The suit shows on that same date, Select Structural Engineering issued a report concerning the cracked and crumbling brick on the west exterior wall.
“On February 3, 2023, MidAmerican Energy inspectors complained to the City and (former) Chief Building Inspector Trishna R. Pradhan about the unsafe and deteriorated condition of the exterior west wall at an on-site inspection,” the suit alleges.
The suit says on Feb. 10, 2023, the city cited the owner with notice that the building was substandard and issued a notice for all tenants to vacate on Feb. 10, 2023. The notice said the building had to be vacated in compliance with the notice by Feb. 27, 2023, at 12:00 a.m.
The city issued the notice after re-inspection on Feb. 9, 2023, finding previous violations had not been corrected, including problems with the western wall of the building and ordering that the building be vacated, according to the suit.
The suit says there is no documentation at this time of any subsequent action on the part of Andrew Wold, any of his companies, or the City of Davenport, to advise the tenants of the notice to vacate, or to comply with the notice, or that sufficient action had been taken to cure the substandard conditions of the building.
In 2020, before Wold bought the building, Davenport Building Inspector Richard Oswald is quoted as saying “I’M NOT AFRAID OF CLOSING THE BUILDING DOWN. GO AHEAD AND PROCEED.” The message, all in capital letters, “was apparently not heeded by the city,” according to the suit.

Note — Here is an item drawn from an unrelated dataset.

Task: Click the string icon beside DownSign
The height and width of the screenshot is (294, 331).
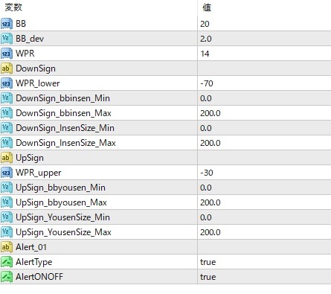Action: pyautogui.click(x=7, y=68)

Select Structural Engineering said in a letter dated May 24, 2023 to the City of Davenport that large patches of brick “appear ready to fall imminently” and laid out repair recommendations to to keep the entire face of the building from falling away when the bottom areas come loose, according to the suit. Engineers warned that the “brick facade is unlikely to be preserved in place, but it can be brought down in a safe and controlled manner.”
According to the suit, on May 26, 2023, two days before the partial collapse, Ryan Shaffer, co-owner of RA Masonry, a contractor who previously had bid on the repair project, warned people working on the building “for fear for their safety, in the days before the collapse,” the suit says. He had previously warned the owner and on the day before the collapse he warned the workers there on Saturday, a day before it collapsed, after he saw that interior layer of bricks – not just the outer bricks- had been falling.

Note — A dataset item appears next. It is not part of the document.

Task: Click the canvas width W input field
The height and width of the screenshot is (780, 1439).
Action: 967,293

On May 27, 2023, the day before the collapse, a contractor overseeing a clean-up crew at the building site called 911 emergency services with concerns for the integrity of the structure because of visible bulging on the southwest wall, according to the suit.
The suit says on that day, after the 911 call, Emergency Services sent out the fire department to evaluate the integrity of the structure and the fire department’s logs show the fire department left the scene four minutes later with no action being taken by the city regarding the contractor’s warning of the eminent failure of the building structure.
‘A sham corporation’
The creation of the Davenport Hotel LLC was a sham corporation “whose purpose was to obstruct the application and enforcement of the City of Davenport building, fire, and construction codes in place to protect the safety of the public and the residents of the building,” the suit says.
“These corporations are shams created to perpetrate a fraud upon the public, the City of Davenport and all of its tenants by avoiding the legal consequences of failing to comply with the application and enforcement of the City of Davenport building, fire and construction codes in place to protect the safety of the public and the residents of the building,” the suit alleges.
According to the suit, on March 13, 2023, a MidAmerican Energy inspector told the chief building inspector, the fire chief, the building owner and other public officials that the wall was going to fall.
The plaintiffs ask for damages and a jury trial, the suit says. A class-action lawsuit allows one or more people to file a lawsuit on behalf of a larger group, or “class.”